The shape of the footplate has been altered, with the more traditional arc shape discarded and a flatter, more square design favoured instead (red highlight).
Meanwhile, the shape and height of the strakes mounted to the underside of the wing has been adjusted as the team looks to alter how the airflow passes across and around the front tyre, in order that it has an impact on the turbulent wake created by it.
The shape of the flaps have also been altered, with their tips reprofiled to help govern the shape, velocity and trajectory of the Y250 vortex that’s shed from the surface differential of the mainplane and neutral section below.
These changes are likely part of a desire to tune the car to a more high downforce specific setup, with the team having also installed a monkey seat winglet and double element T-Wing as it looks to help balance the car.
Yuki Tsunoda, AlphaTauri AT02
Photo by: Charles Coates / Motorsport Images
Red Bull brakes
Red Bull RB16B front brake duct comparison
Photo by: Giorgio Piola
Red Bull has now used three subtly different front brake duct layouts in three consecutive races, as it looks for a balance between brake cooling and the aerodynamic assistance that the assembly provides in shaping the wake turbulence created by the front tyre.
The upper deck within the inlet was divided into three channels for the first two races of the season, whereas in Portugal the team sub-divided this further, dividing the central channel with another horizontal spar.
For the Spanish GP it was all change again, as the outer two spars were retained but the inner one was removed and replaced by a horizontal spar, altering how and where the airflow would be received by the ducting within.

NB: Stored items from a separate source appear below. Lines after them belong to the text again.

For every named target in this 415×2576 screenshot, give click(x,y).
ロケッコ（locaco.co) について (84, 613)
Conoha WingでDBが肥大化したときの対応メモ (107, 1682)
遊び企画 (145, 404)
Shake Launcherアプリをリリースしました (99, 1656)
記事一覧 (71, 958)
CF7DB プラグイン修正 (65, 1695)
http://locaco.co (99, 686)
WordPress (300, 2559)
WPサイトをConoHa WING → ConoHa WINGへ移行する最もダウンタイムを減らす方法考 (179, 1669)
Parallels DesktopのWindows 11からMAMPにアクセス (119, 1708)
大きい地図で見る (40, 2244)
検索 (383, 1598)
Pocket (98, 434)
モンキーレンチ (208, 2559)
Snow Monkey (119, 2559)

Red Bull had a selection of new parts just a week ago in Portugal, as it focused on refining the central section of its car and optimising the airflow’s characteristics to suit the new tyres that Pirelli has introduced for 2021.

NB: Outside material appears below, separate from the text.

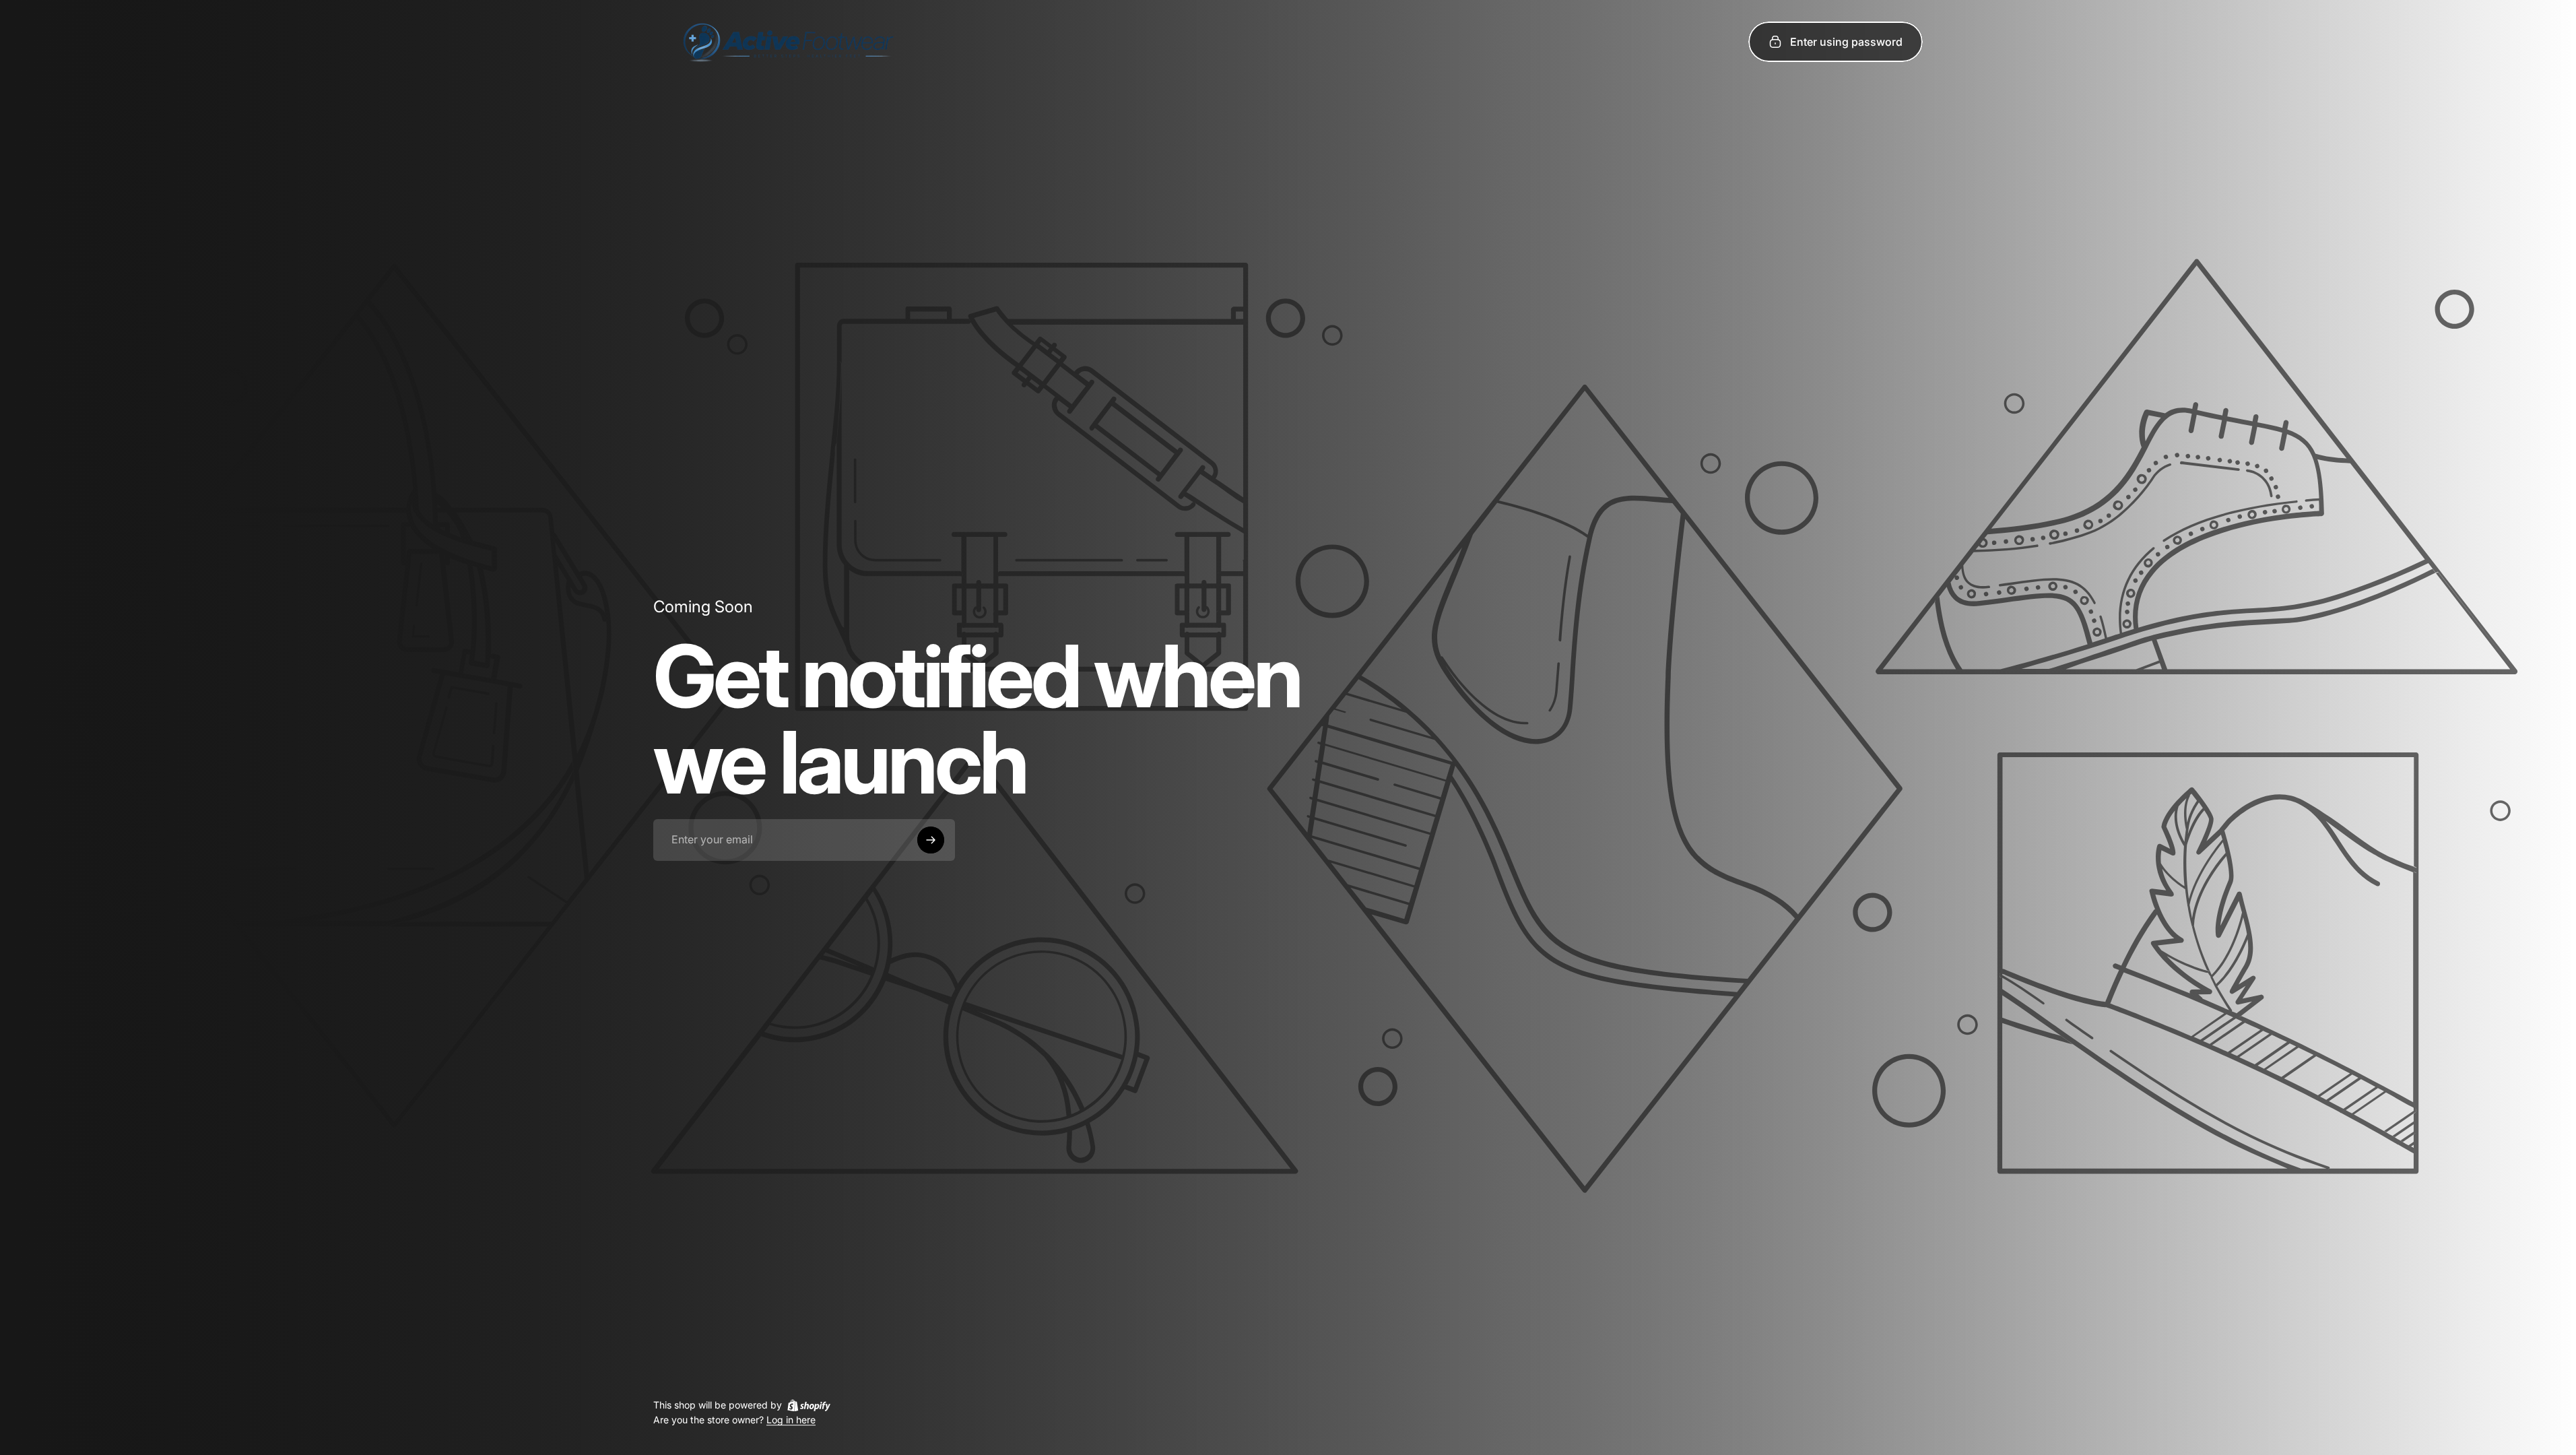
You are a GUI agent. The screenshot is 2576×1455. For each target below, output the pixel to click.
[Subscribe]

The new tyre construction and profile lends itself to a revised set of airflow parameters, with the wake turbulence that’s shed from the tyre needing a proportionate response in order to get the same, if not more, performance than before.
Red Bull Racing RB16B new bargeboard detail
Photo by: Giorgio Piola
The update was quite extensive, with several aspects of the bargeboard cluster and sidepod deflector array altered.
Starting with the bargeboards, the row of fins that make up the front edge of the footplate has been modified quite extensively, with not only the number of fins increased but also their angle of attack (above).
Meanwhile, the outwardly angled fins atop them have been adjusted too, with the second row made into a trio of fins, rather than just a pair.
The really big and quite noticeable change comes in how Red Bull has optimised its deflector array, with each change resulting in a knock-on effect that has required the whole assembly to be reconfigured.
The forwardmost vertical deflector is now a two-piece affair, with a slot running almost the entire height of the element, whilst it now connects with the front section of the floors axe head, rather than hovering over it and being attached to the outer section of the bargeboard.
This has resulted in the Venetian blind-like slats having to be overhauled too, with the ones connected to the forward deflector lengthened as a consequence.
To work the airflow harder further downstream, changes have also been made to the rearward vertical deflector, as where it previously hung over the floor it is now attached to it.
This has resulted in what was previously the lowermost slat in the Venetian blind panel being extended rearward too, whilst another full length slat has been added beneath.
The pair of detached floor scrolls mounted on the edge of the floor behind this have also been revised, as they now meet with the angled floor strake to create a choke point.